— Description of the task —
Whenever a line in the entries below contains the string "will", copy that line.

[[ Given data open ]]

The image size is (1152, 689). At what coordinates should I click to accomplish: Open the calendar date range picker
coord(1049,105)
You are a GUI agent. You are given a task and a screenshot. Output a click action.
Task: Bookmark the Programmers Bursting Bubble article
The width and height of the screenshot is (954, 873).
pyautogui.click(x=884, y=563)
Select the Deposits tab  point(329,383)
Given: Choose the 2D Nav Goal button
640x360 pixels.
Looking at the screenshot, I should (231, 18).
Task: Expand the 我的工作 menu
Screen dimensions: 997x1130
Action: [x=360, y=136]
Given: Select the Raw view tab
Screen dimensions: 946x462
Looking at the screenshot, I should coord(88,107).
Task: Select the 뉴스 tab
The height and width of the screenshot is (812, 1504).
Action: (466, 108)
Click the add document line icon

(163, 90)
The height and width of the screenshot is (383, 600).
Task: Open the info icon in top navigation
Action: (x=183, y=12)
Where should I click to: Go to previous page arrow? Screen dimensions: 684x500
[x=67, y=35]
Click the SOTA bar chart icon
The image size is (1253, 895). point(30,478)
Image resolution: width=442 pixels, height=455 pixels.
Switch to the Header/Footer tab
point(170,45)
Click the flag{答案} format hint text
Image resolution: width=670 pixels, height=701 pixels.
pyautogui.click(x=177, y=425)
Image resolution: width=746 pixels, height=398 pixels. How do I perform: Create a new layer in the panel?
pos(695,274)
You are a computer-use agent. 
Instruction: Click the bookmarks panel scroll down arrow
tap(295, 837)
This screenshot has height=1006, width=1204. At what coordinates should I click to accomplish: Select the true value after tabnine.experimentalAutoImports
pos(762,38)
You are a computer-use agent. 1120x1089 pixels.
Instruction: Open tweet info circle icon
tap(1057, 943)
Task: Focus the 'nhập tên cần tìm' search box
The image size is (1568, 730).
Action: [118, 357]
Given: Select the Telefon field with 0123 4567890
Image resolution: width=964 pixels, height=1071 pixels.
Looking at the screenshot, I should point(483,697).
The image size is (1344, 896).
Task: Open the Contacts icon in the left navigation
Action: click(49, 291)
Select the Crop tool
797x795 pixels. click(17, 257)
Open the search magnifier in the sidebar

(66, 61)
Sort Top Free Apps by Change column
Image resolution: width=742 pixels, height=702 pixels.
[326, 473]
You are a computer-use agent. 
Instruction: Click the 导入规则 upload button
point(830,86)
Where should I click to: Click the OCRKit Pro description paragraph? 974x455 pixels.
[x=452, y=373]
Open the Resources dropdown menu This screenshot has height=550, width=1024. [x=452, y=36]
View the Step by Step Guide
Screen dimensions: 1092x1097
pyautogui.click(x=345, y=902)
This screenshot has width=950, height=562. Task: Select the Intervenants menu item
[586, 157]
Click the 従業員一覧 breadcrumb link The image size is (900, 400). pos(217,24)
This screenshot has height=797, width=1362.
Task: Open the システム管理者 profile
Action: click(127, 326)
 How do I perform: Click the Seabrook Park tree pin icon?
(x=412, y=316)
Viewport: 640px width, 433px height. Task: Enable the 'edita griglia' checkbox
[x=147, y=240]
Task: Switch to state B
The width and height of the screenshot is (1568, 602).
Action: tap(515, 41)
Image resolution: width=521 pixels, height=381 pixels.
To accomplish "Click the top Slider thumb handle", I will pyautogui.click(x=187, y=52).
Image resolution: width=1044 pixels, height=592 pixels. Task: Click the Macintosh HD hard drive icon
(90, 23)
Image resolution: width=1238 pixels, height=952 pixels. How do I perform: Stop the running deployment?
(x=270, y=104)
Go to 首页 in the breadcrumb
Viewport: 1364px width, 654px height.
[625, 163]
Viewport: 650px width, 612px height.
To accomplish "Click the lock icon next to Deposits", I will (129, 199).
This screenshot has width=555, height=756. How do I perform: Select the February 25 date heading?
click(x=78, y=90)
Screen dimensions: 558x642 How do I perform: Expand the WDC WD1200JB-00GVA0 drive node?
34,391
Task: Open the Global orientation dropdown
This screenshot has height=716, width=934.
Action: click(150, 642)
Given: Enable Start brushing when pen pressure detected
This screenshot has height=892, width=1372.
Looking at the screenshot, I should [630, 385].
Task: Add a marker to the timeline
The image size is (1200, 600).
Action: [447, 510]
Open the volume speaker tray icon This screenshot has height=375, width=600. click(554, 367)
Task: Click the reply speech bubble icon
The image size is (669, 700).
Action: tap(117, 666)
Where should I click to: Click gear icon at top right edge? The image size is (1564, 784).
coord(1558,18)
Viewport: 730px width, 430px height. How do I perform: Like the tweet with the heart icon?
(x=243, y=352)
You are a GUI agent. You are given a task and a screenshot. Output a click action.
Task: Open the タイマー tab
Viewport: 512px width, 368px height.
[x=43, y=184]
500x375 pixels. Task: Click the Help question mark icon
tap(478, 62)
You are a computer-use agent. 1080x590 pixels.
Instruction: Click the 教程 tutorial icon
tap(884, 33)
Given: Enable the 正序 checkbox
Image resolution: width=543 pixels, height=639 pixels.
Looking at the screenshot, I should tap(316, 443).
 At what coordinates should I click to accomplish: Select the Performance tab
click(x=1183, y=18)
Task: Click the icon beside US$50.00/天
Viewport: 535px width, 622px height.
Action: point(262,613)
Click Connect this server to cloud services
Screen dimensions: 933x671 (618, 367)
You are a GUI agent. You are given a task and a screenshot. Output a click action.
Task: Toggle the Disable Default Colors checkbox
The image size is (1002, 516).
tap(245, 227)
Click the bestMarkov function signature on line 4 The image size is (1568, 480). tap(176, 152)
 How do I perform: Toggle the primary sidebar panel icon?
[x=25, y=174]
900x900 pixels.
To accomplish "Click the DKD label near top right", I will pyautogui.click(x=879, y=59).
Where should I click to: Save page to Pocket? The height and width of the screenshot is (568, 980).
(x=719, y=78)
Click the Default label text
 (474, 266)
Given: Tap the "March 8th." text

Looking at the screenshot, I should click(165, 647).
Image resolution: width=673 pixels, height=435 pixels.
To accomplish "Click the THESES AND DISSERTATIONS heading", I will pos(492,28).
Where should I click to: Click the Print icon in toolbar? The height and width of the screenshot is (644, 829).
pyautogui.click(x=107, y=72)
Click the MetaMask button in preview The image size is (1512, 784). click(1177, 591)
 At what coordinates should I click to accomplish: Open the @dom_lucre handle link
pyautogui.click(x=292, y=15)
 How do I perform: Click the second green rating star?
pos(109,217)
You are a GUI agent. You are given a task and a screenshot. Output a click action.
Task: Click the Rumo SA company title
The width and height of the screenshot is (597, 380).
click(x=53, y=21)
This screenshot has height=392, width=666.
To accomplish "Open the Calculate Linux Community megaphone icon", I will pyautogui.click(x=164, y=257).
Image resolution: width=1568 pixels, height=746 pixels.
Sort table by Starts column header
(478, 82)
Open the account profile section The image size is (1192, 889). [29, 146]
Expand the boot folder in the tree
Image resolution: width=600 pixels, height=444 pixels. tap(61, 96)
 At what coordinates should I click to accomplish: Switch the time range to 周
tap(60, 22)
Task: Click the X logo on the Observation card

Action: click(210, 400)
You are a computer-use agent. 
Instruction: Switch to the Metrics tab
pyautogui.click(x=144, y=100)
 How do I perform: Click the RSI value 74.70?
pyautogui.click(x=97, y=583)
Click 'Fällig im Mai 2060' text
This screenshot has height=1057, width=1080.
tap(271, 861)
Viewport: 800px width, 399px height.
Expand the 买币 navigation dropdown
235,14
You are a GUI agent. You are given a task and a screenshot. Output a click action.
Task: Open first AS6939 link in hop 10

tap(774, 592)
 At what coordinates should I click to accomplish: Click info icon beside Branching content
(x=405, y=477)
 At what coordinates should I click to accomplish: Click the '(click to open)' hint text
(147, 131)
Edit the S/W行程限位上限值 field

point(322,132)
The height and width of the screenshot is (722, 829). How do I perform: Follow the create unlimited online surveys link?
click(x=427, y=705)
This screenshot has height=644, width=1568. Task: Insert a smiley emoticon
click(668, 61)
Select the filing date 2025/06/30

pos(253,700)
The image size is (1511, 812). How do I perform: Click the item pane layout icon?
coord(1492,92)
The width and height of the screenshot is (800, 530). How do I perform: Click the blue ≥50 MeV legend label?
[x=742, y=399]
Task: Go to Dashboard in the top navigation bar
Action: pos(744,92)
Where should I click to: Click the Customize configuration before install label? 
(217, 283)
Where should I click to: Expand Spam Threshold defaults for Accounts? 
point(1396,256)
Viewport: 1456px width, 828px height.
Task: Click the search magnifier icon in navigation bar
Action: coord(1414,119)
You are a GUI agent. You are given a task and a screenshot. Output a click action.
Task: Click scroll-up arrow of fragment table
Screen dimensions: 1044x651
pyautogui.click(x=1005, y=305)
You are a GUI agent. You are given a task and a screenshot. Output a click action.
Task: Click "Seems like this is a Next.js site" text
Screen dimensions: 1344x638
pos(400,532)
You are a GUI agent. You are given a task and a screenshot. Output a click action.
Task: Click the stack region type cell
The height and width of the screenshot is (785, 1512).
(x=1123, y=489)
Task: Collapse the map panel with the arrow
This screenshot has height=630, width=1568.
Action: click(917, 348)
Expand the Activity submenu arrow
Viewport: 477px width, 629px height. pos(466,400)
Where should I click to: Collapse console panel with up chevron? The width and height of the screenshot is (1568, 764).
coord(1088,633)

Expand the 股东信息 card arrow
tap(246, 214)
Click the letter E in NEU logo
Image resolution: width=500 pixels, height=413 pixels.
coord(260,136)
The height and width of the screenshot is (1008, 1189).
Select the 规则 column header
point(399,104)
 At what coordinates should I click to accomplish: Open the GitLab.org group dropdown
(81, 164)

[[ Given data closed ]]

— Result for this exercise —
To accomplish "Click the top Slider thumb handle", I will pyautogui.click(x=187, y=52).
To accomplish "Click the lock icon next to Deposits", I will (129, 199).
To accomplish "Click the DKD label near top right", I will pyautogui.click(x=879, y=59).
To accomplish "Click the THESES AND DISSERTATIONS heading", I will pos(492,28).
To accomplish "Open the Calculate Linux Community megaphone icon", I will pyautogui.click(x=164, y=257).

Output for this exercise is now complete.